Montag, 27. Oktober 2003

Trichet: EZB muss glaubhafte Währung schaffen

  • Neuer EZB-Chef setzt auf Schaffung von Vertrauen
  • Wirtschaftliche Schwergewichte Europas hadern mit dem Stabilitätspakt

Der neue Chef der Europäischen Zentralbank (EZB), Jean-Claude Trichet, hat die Schaffung einer Vertrauen stärkenden und glaubhaften Währung als Aufgabe der EZB bezeichnet. "Unsere Aufgabe ist, eine glaubwürdige Währung zu schaffen, die das Vertrauen der Bürger der Euro-Zone und aller Wirtschaftsakteure stärkt", sagte Trichet am Montag in einer Rede zum 75-jährigen der griechischen Notenbank in Athen.

Trichet, der sein Amt am Samstag angetreten hatte, würdigte in seiner ersten Rede als EZB-Chef den guten Teamgeist, den sein Vorgänger Wim Duisenberg hinterlassen habe. Er werde dies fortführen.
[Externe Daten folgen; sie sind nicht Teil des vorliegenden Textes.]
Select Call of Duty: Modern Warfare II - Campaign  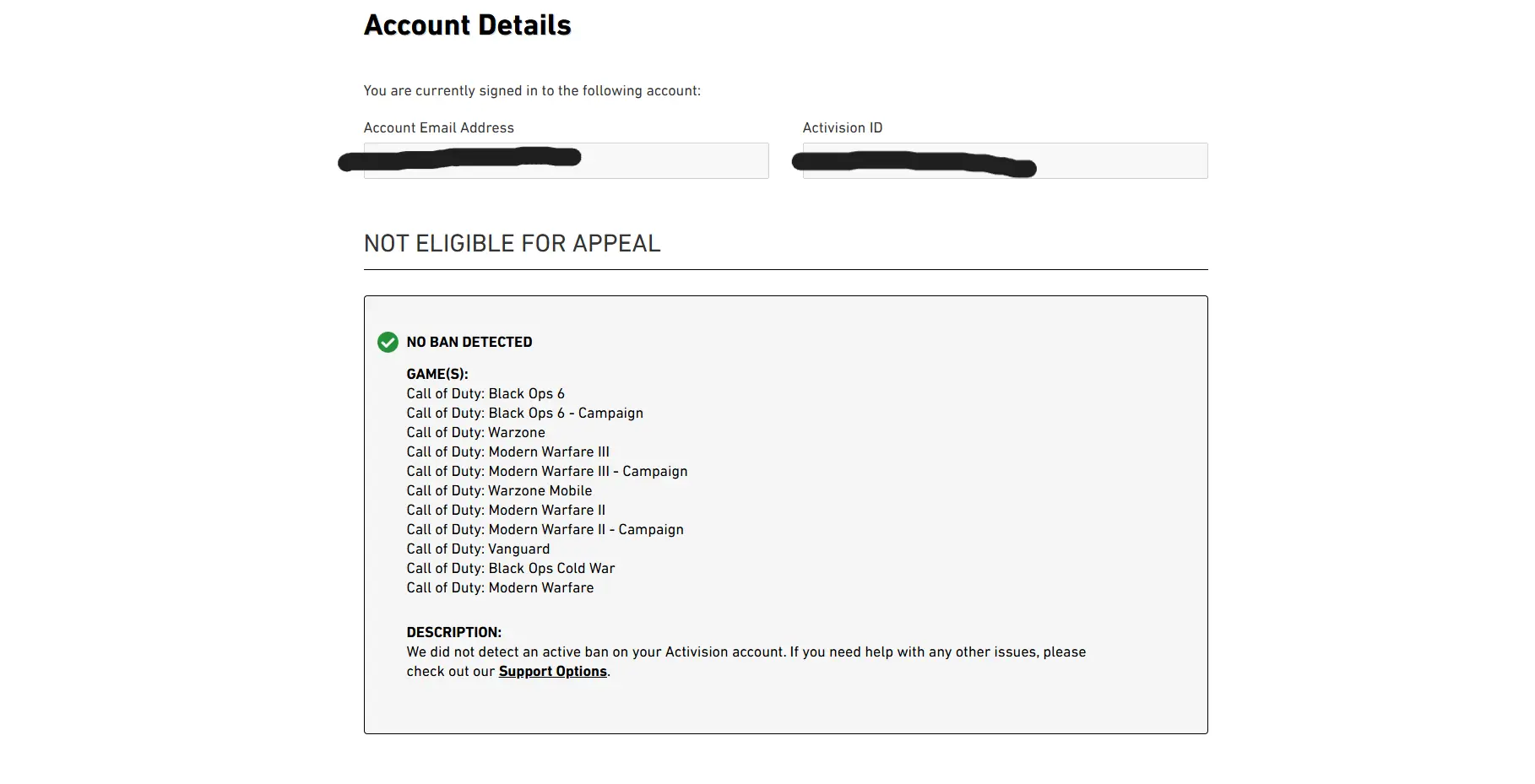coord(545,529)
Die Probleme, die auf Trichet warten, sind vielfältig: Die wirtschaftlichen Schwergewichte Europas Deutschland, Frankreich und Italien hadern mit dem Stabilitätspakt, den sie sich als Grundpfeiler der Währungsunion selbst auferlegt haben. Eine hartnäckige Wachstumsschwäche plagt die Euro-Zone, während schon zehn neue EU-Länder vor der Tür stehen. Und nicht wenige Politiker liebäugeln damit, die politische Unabhängigkeit der EZB anzutasten.

Das Wachstum im Euroraum wird 2004 das vierte Jahr in Folge unter zwei Prozent bleiben, und die Arbeitslosigkeit verharrt bei knapp neun Prozent. Das droht das Vertrauen der Öffentlichkeit und den politischen Konsens in der Währungsunion zu untergraben.
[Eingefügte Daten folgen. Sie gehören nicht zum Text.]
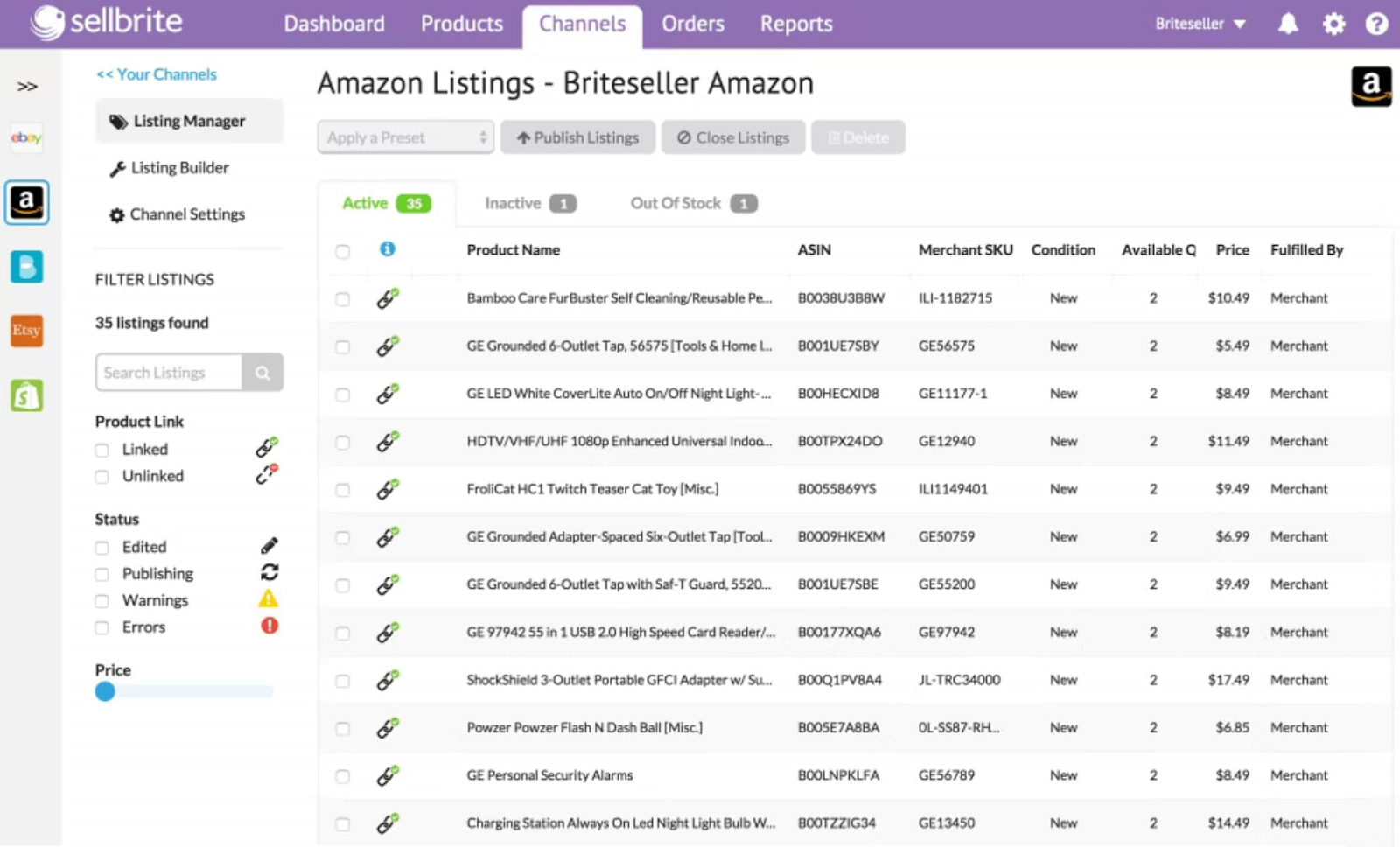The width and height of the screenshot is (1400, 847).
Task: Open the Reports menu item
Action: coord(795,24)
"Dieser Konsens, der in den 90er Jahren existierte, der verschwindet", sagte Trichets Vorgänger Wim Duisenberg erst am Freitag. "Die größte Herausforderung für die Europäische Zentralbank und meinen Nachfolger ist, dass dieser politische Wille wiederbelebt wird."
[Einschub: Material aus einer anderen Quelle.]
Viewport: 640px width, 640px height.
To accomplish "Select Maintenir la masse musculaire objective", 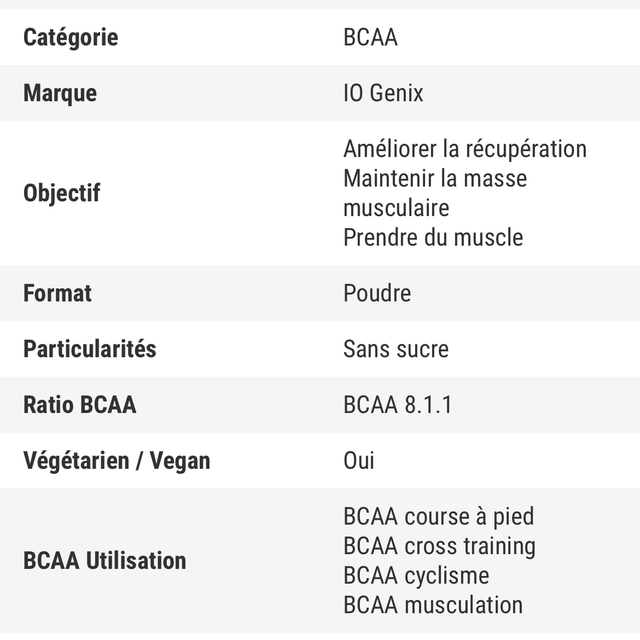I will pyautogui.click(x=435, y=193).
Bürger und Politiker müssten von der Notwendigkeit einer ordentlichen Finanz- und Wirtschaftspolitik überzeugt werden. Keine leichte Aufgabe.

Zurufe aus England
Von London aus betrachtet ist die Sache ganz einfach. Viele Investmentbanken raten der EZB, den bereits historisch niedrigen Leitzins von 2,00 Prozent weiter zu senken, um die Wirtschaft anzukurbeln und sich über die Folgen später Gedanken zu machen. "Die EZB muss einsehen, dass es bei schwachem Wachstum sehr schwierig ist, die Staatsausgaben zu senken", sagt Robert Lind, Chef-Volkswirt Europa von ABN Amro in London.

Aber auf dem Kontinent wird das ganze als ideologische Machtprobe darum betrachtet, welchem Wirtschaftsmodell Europa folgen will, wie Holger Fahrinkrug von UBS Warburg sagt.

Vorschuss-Lorbeeren
John Llewellyn, Chef-Volkswirt von Lehman Brothers in London, bescheinigt Trichet schon im Vorfeld, der Herausforderung gewachsen zu sein. Der Neue habe einen "ganz klaren Kopf". "Er steckt eine Menge Energie in seine Überzeugungskraft. Er wird die Lage zunächst analysieren und dann die Menschen von Lösungen überzeugen." (APA/Red.)